Usually, these config files go in RAILS_ROOT/config/active-listener.yml.
Create a file in the initializers directory, like RAILS_ROOT/config/initializers/active-listener.rb that has this in it:
require 'active-listener'
ActiveListener.autostart(
:config => File.join(RAILS_ROOT, 'config', 'active-listener.yml'),
:log_file => File.join(RAILS_ROOT, 'log', 'active-listener-'+RAILS_ENV+'.log'),
:pid_file => File.join(RAILS_ROOT, 'log', 'active-listener-'+RAILS_ENV+'.pid'),
:rake_root => File.join(RAILS_ROOT)
)
This will use the config file "config/active-listener.yml". It will put the log file in "log/active-listener.log" and the pid file for tracking the process in "log/active-listener.pid".
Active Listener will automatically start whenever the rails environment is loaded. It will not start if there is one already running with the pid in the pid file.

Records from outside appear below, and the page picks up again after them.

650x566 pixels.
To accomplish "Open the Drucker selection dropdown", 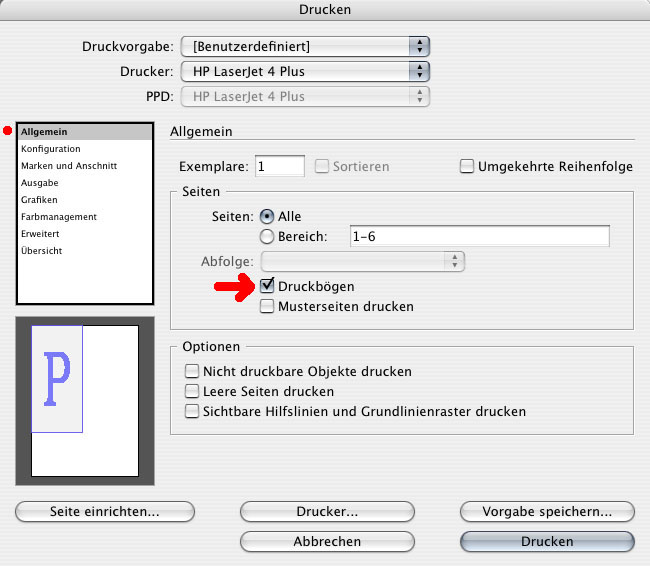I will [x=304, y=71].
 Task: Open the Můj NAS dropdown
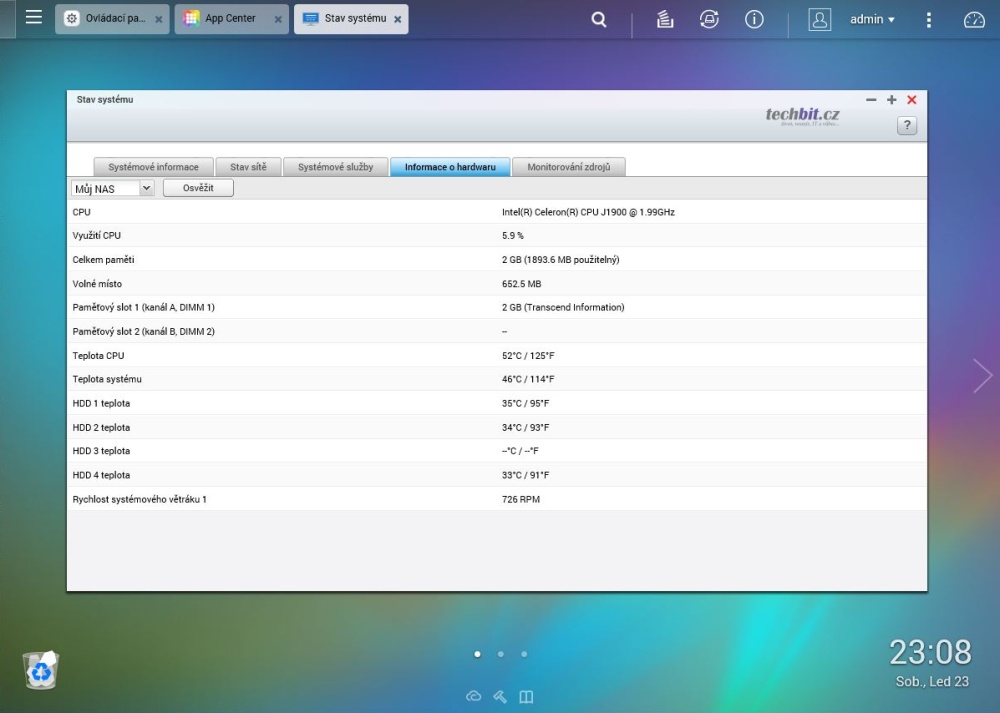pyautogui.click(x=113, y=188)
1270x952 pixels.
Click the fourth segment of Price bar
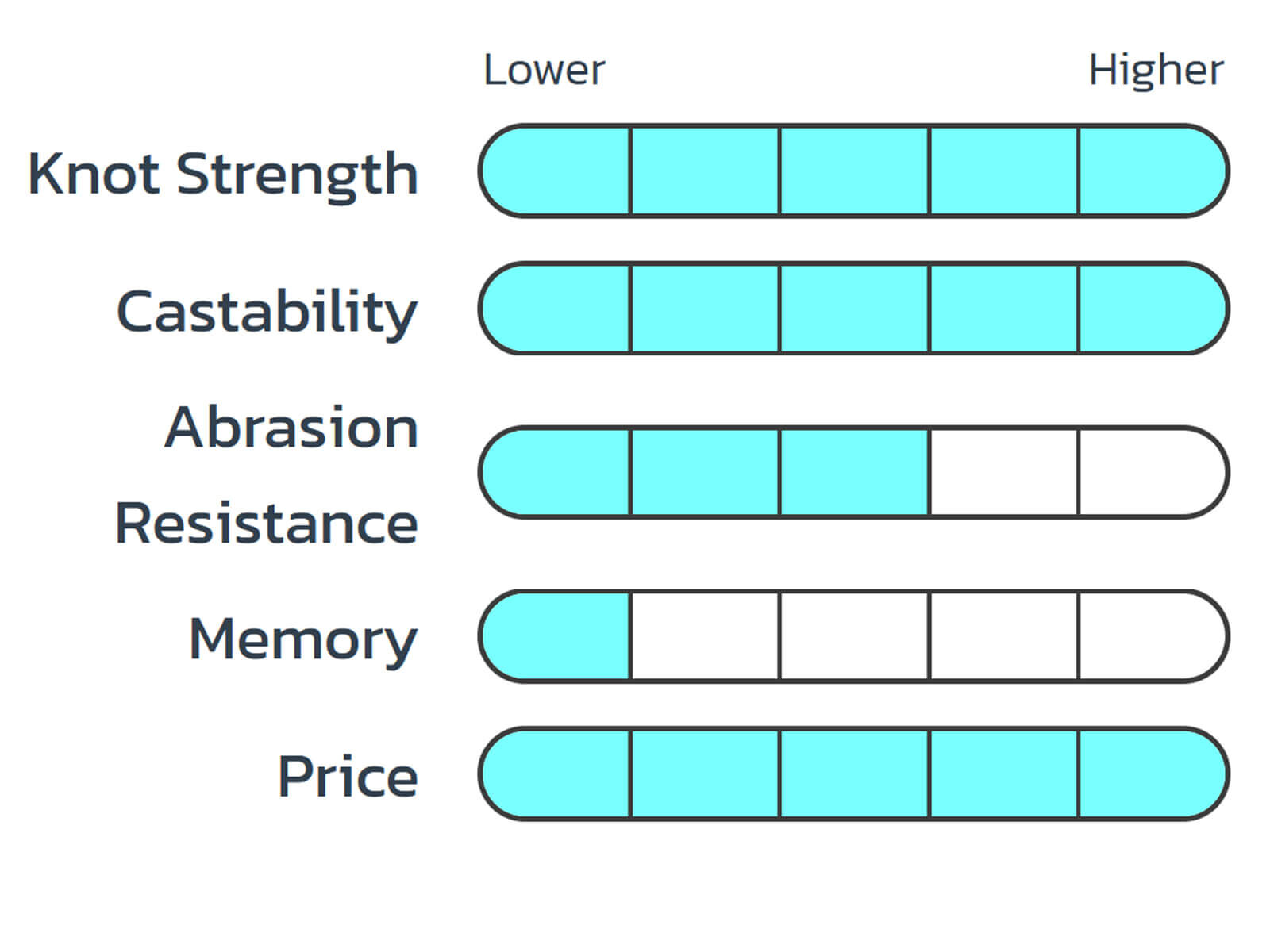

So, you don't need to run the executable, it will "autostart" thanks to the initializer. Keep in mind this means that it will be running during your tests, development server, production, and any other environments you have. If you run your tests, the daemon keeps going after the tests are done. It doesn't stop when the server stops.
If you run your tests and you run the app in dev mode, there will be two instances running simultaneously and they'll both be running the tasks (but in the appropriate environment).
If you want to stop active-listener, run:
active-listener --stop log/active-listener.pid
This gem uses Jeweler.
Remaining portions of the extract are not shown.